To solve this issue:
- we will move this relation which violates BCNF to new table (proj_managers).
- result will be two tables in BCNF.
- emp_proj(emp_no , proj_no).
- proj_mangers(proj_no,manager_no).
emp_proj
emp_no | proj_no |
11 | 1 |
24 | 4 |
45 | 2 |
15 | 4 |
proj_managers
proj_no | manager_no |
1 | 2 |
4 | 7 |
2 | 4 |
5. Fourth Normal Form (4NF)
our schema to be at 4NF.
- It should be in BCNF.
- It shouldn’t have multi-valued dependencies.
Multi-valued dependencies : It usually a relationship consisting of 3 attributes (A, B, C). single value from (A) gives more than one value in (B), single value of (A) gives more than one value in (C), and (B) , (C) are independent of each other.
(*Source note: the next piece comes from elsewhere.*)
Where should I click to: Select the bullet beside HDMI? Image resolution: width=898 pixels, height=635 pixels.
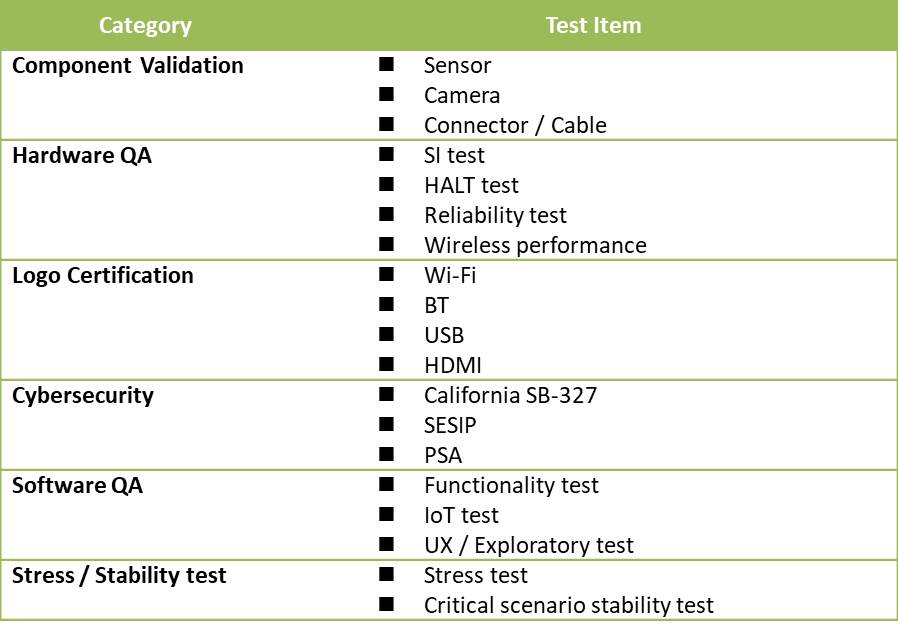[386, 364]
Ex : (emp_no , proj_no, dependents)
( employee ) do have many ( projects ), ( employee ) do have many ( dependents ) like his children and it’s obviously projects and his dependents are independent of each other, which means if we need to remove one of his projects we don’t have to delete one of his dependent. so we have here multi-valued dependency which violates 4NF.
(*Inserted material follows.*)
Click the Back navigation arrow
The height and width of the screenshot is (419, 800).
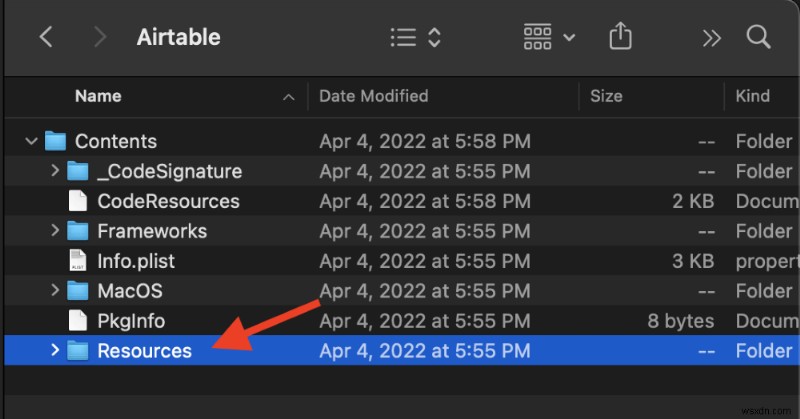point(46,38)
This table contains employees and their projects and dependents. (Employee)
emp_no | proj_no | dependent |
3 | 1 | ahmed |
3 | 1 | mohamed |
3 | 1 | omar |
3 | 2 | ahmed |
3 | 2 | mohamed |
3 | 2 | omar |
From our understanding of table:
- emp_no is the primary key of table and emp_no -> { proj_no , dependent }
- we have multi-valued dependency because of:
- one record of (emp_no) can have many values for the (proj_on).
- one record of (emp_no) can have many many values for (dependent).
- projects and dependents are independents on each other.
To solve this multi-valued dependency:
- Each attribute of attributes that caused multi-valued dependency will be combined with the primary key (emp_no) in new table and result will be 2 tables in 4NF.
- emp_projects (emp_no , proj_no)
- emp_dependents (emp_no , dependent)
emp_projects
emp_no | proj_no |
3 | 1 |
3 | 2 |
emp_dependents
emp_no | dependent |
3 | ahmed |
3 | mohamed |
3 | omar |
Why do we need to normalize our tables?
When (A.C.I.D compliant) is required
It improves integrity and consistency of your data. (ACID = Atomicity.Consistency.Isolation.Durability)
Fewer storage needed
Since we eliminated repeated groups, and divided our tables, we reduced the size of our tables and database.
less logical I/O cost
When you need to retrieve data, you will retrieve smaller amount of data, and when you need to add or insert in tables, it will be easier, and more organized.
Queries become easier
If we have unnormalized table that has (location) attribute {City, Zip} as composite attribute, and we need to count the unique zip codes in our table, so we will access first location, then we will try to get zip, after normalize this table we will be able to access zip directly because location will be divided to two attributes (city) and (zip).
Write-intensive databases
Normalization increases the performance of write-intensive databases Significantly, because it reduces data modification anomalies, which make it easier to manipulate your database.
Drawbacks of Normalization
When we need to work with read-intensive databases, you may need to join data from multiple tables, and work with a huge amount of data. In normalized databases, you will need many join operations to combine data from multiple tables to satisfy user needs, which will increase time-consuming, and make itdifficult to work with a huge amount of data, so if you need to work with the read-intensive database it’s obviously normalization won’t be your optimal solution.